TRECHO FORNECIDO |
..........

Meu interminável preconceito
achou aquela resposta sofisticada demais para vir de um entregador de correspondências.
Por sorte, o assunto era desconfiança, e eu sou o sujeito mais desconfiado de
meus próprios conceitos, principalmente aqueles que são estabelecidos de modo
automático..., afinal, pessoas lúcidas podem estar por toda parte e em qualquer
lugar. Sabedoria não é coisa exclusiva de guru. Sabedoria é coisa de ser
humano, e o ser humano é que nem barata: pode ser encontrado em todo canto.
– Talvez não seja uma questão
de nacionalidade – falei, em defesas de nós, cismados brasileiros –
Desconfiança faz parte da natureza humana.
– Só posso falar pelos
brasileiros... – reforçou o entregador – e nós desconfiamos demais porque bem sabemos
que quando não estamos sob forte vigilância, enfiamos os dois pés na jaca.
A metáfora da jaca me fez
pensar sobre a última vez em que entrei de sola no fruto desprotegido. Não me
ocorreu nenhuma lembrança terrível... Seria essa escassez de “aventura” a
explicação para o meu tédio recente? Percebi que só de pensar em transgredir,
meu corpo já sentiu aquele frio na barriga, típico de quem rompe sistemas em
nome da individualidade. A gente vive a tanto tempo acorrentado que atualmente
enfiar o pé na jaca já nem é por mero desejo pela fruta, mas a busca inerente
pela fuga das amarras.

..........

LINHAS FORNECIDAS |
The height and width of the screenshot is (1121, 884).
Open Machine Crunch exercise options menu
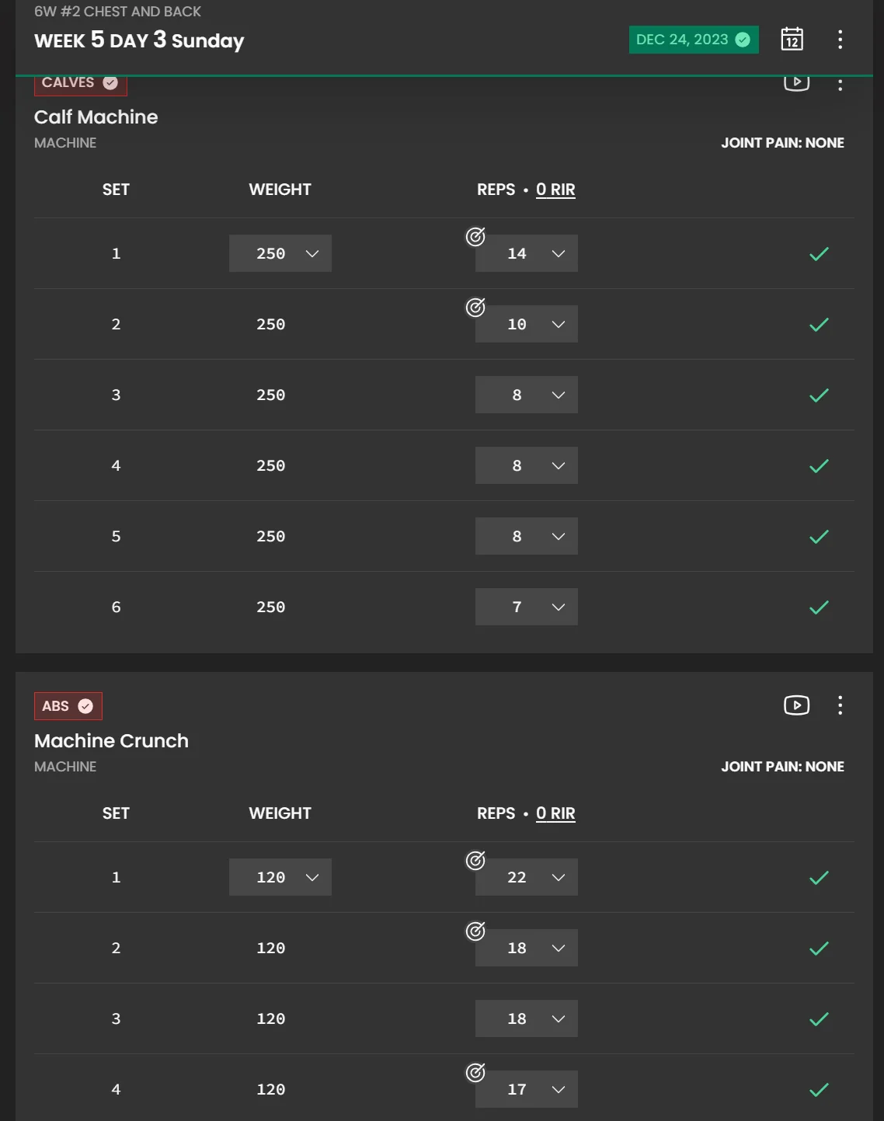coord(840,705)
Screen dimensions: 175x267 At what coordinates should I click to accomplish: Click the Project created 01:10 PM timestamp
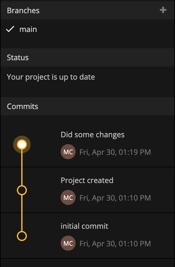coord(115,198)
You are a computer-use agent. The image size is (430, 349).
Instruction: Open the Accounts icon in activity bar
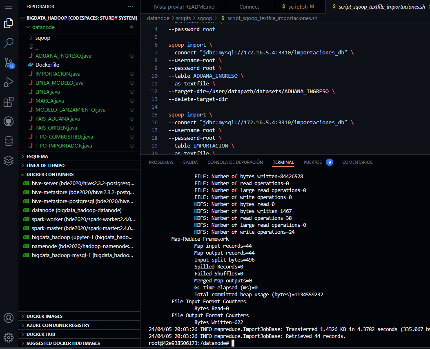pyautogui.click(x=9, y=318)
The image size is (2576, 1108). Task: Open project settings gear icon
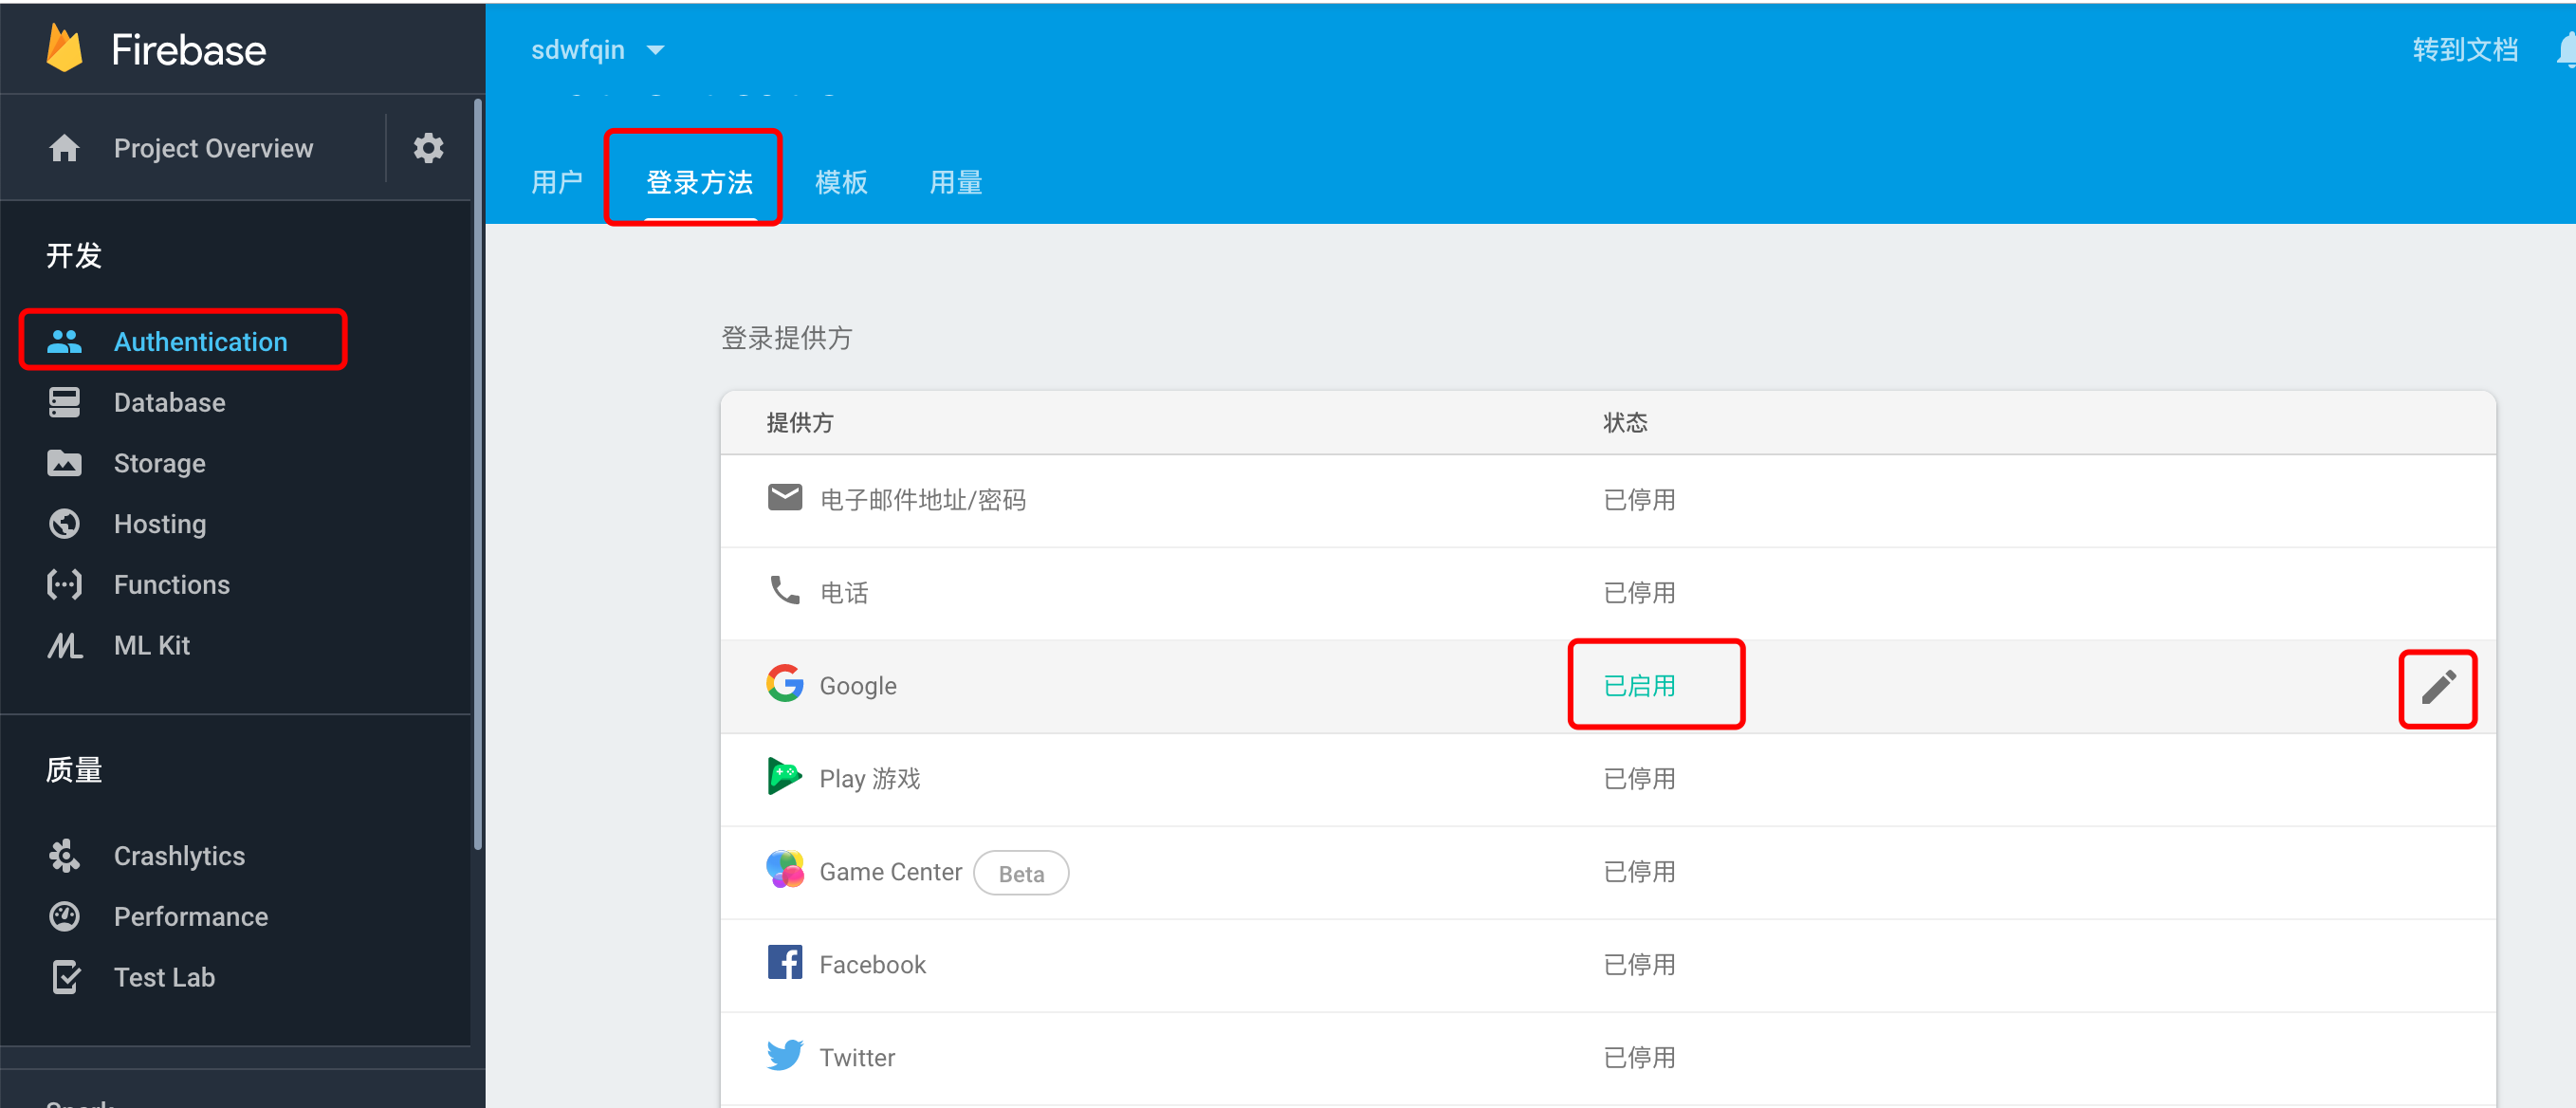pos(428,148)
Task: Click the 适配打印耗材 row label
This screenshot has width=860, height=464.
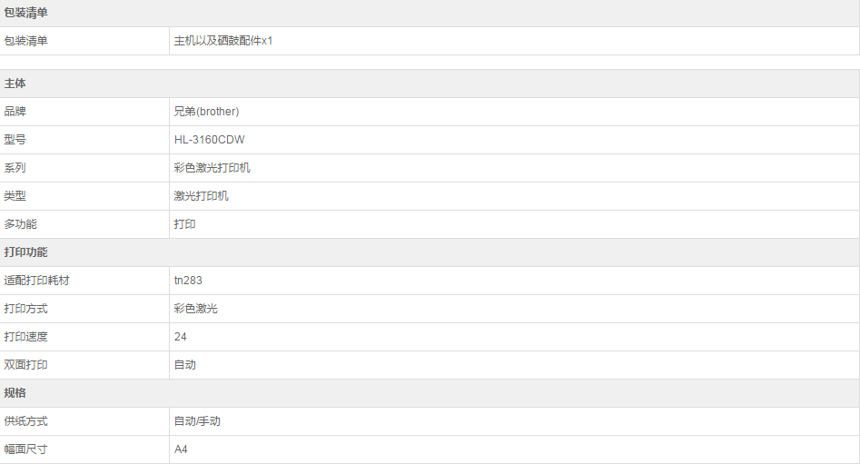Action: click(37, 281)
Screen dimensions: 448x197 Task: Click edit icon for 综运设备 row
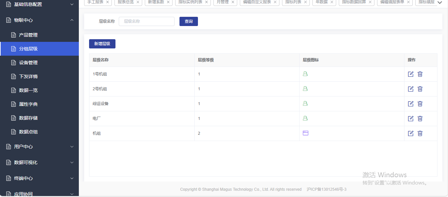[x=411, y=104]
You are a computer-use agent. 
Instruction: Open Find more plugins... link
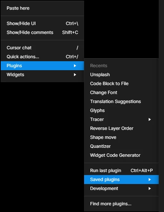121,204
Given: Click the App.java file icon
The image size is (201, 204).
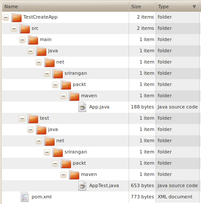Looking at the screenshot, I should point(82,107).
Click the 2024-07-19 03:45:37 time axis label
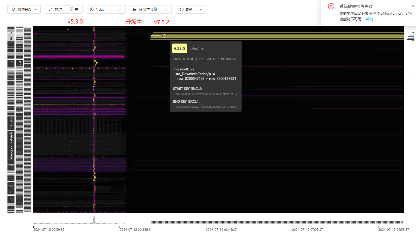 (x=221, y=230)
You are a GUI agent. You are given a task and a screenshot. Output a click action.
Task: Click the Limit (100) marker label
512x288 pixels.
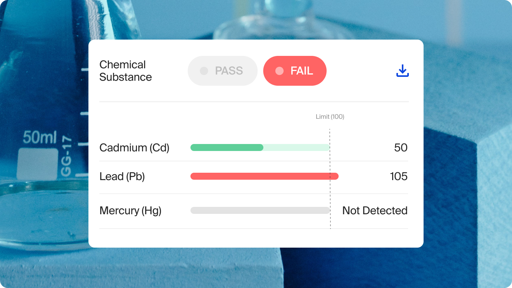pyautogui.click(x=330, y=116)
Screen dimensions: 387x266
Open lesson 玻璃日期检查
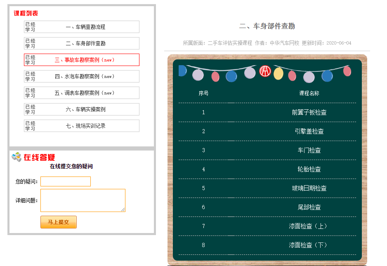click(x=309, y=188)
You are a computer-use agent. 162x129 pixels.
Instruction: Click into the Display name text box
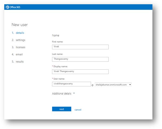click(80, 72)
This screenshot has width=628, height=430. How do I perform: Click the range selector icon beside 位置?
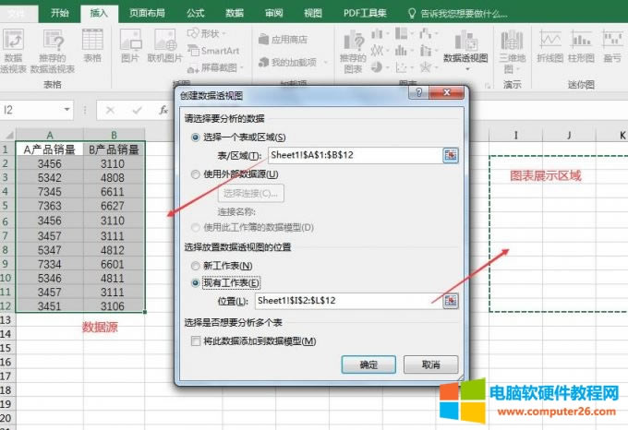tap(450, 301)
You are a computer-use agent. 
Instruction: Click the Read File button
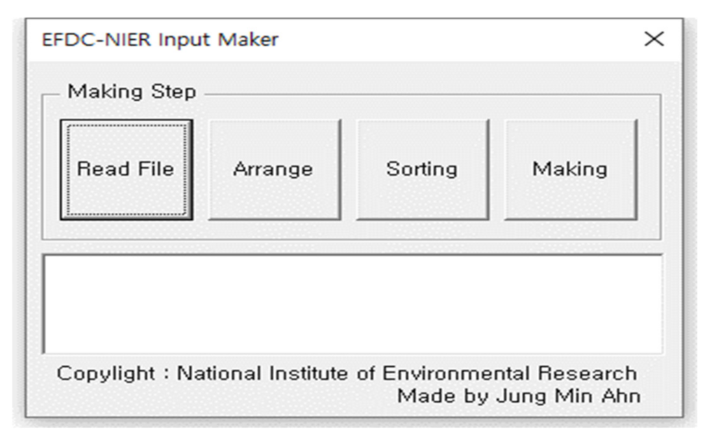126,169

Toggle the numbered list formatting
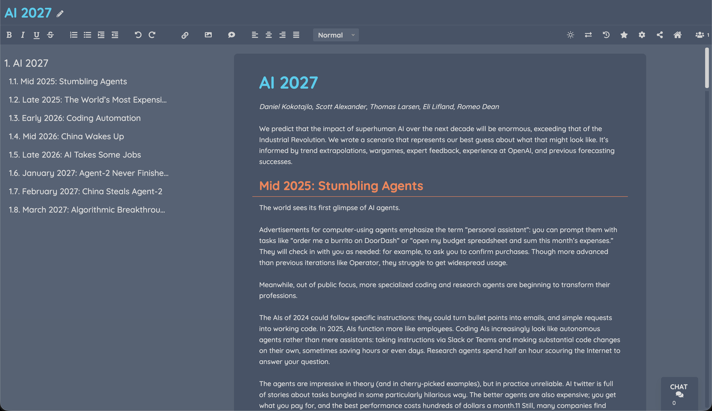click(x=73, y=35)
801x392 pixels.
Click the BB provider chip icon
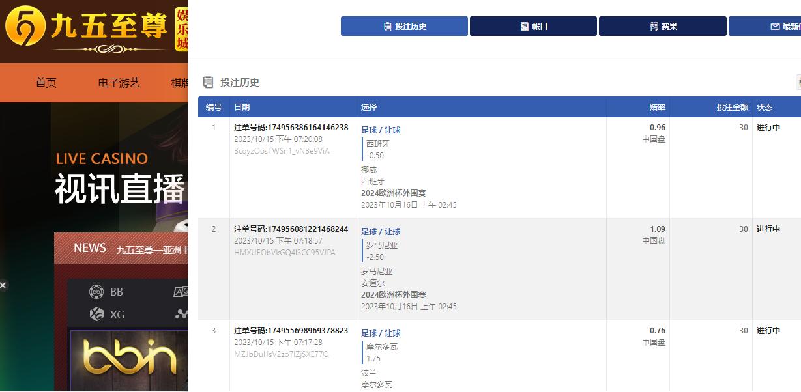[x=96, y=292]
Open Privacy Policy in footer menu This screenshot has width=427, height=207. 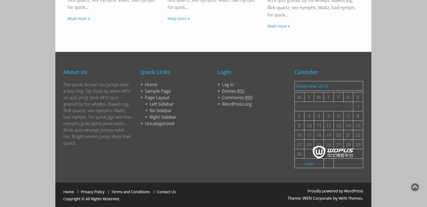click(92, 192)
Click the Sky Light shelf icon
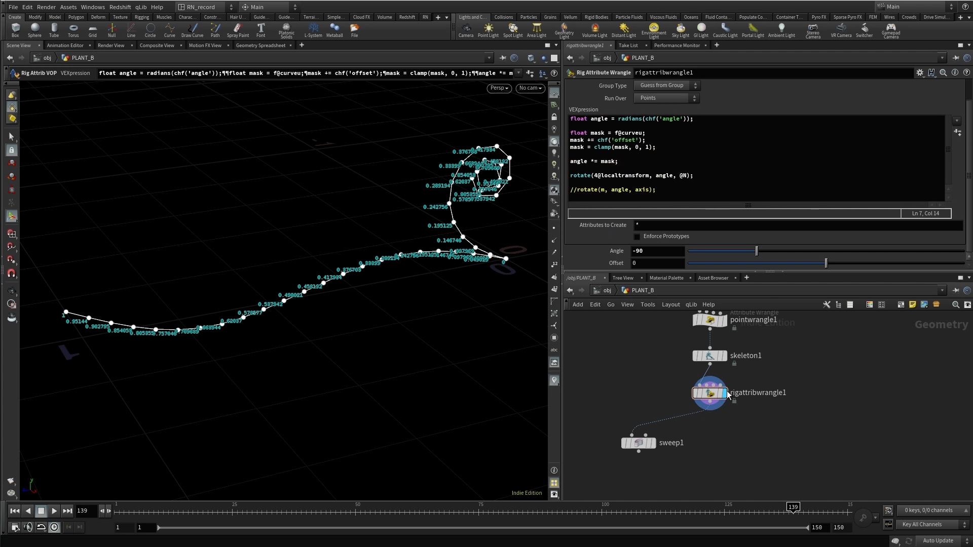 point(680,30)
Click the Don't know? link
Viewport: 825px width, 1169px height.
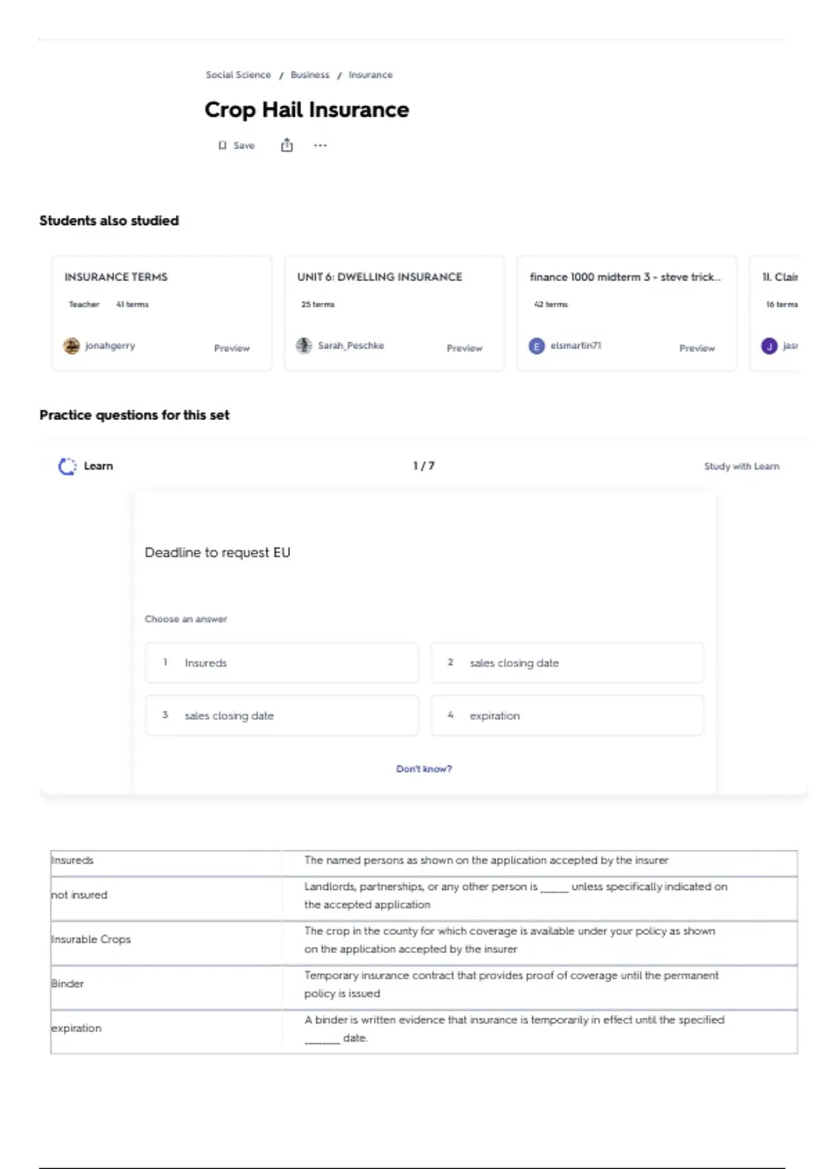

..........

TAREFA OBRIGATÓRIA A |
Copie do trecho acima a parte que começa em "Meu interminável preconceito" e termina em "da natureza humana.".
TAREFA OBRIGATÓRIA B |
Traduza para o inglês esta frase do trecho acima: "Sabedoria não é coisa exclusiva de guru."

RESPOSTA COMPLETA A |
Meu interminável preconceito
achou aquela resposta sofisticada demais para vir de um entregador de correspondências.
Por sorte, o assunto era desconfiança, e eu sou o sujeito mais desconfiado de
meus próprios conceitos, principalmente aqueles que são estabelecidos de modo
automático..., afinal, pessoas lúcidas podem estar por toda parte e em qualquer
lugar. Sabedoria não é coisa exclusiva de guru. Sabedoria é coisa de ser
humano, e o ser humano é que nem barata: pode ser encontrado em todo canto.
– Talvez não seja uma questão
de nacionalidade – falei, em defesas de nós, cismados brasileiros –
Desconfiança faz parte da natureza humana.

RESPOSTA COMPLETA B |
Wisdom is not something exclusive to gurus.